Task instructions:
Reproduce precisely the lines of the listing below, starting with the line that contains "The height and" and stopping after the line that contains "Open the Ayuda"; include nothing else.

Source data:
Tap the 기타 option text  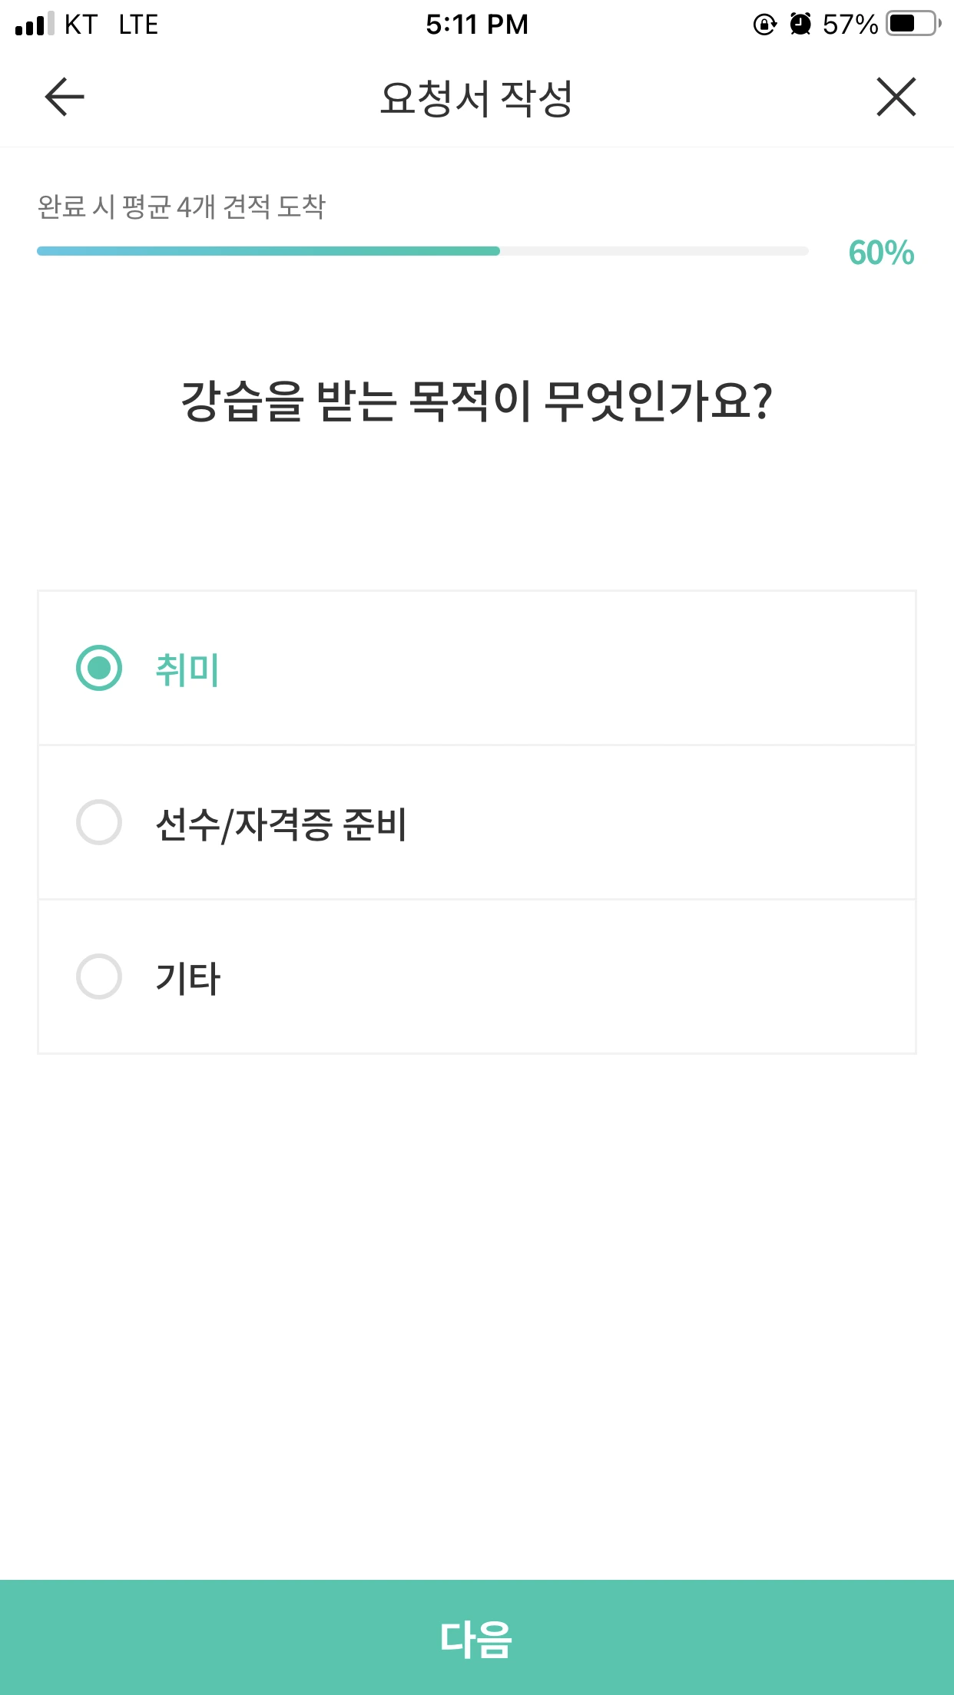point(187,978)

==

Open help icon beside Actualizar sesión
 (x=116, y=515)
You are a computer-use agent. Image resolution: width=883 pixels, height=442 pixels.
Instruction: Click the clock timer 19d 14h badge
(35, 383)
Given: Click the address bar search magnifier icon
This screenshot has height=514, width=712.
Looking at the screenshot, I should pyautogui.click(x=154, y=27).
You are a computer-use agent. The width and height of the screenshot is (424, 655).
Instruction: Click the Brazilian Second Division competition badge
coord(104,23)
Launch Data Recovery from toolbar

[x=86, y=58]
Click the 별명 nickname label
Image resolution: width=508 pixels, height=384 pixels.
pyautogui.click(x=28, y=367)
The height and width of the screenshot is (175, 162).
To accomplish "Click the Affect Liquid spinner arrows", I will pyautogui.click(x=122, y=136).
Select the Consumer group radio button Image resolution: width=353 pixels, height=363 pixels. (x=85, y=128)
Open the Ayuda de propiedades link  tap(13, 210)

Answer to this task:
The height and width of the screenshot is (175, 162).
To accomplish "Click the Affect Liquid spinner arrows", I will pyautogui.click(x=122, y=136).
Select the Consumer group radio button Image resolution: width=353 pixels, height=363 pixels. (x=85, y=128)
Open the Ayuda de propiedades link  tap(13, 210)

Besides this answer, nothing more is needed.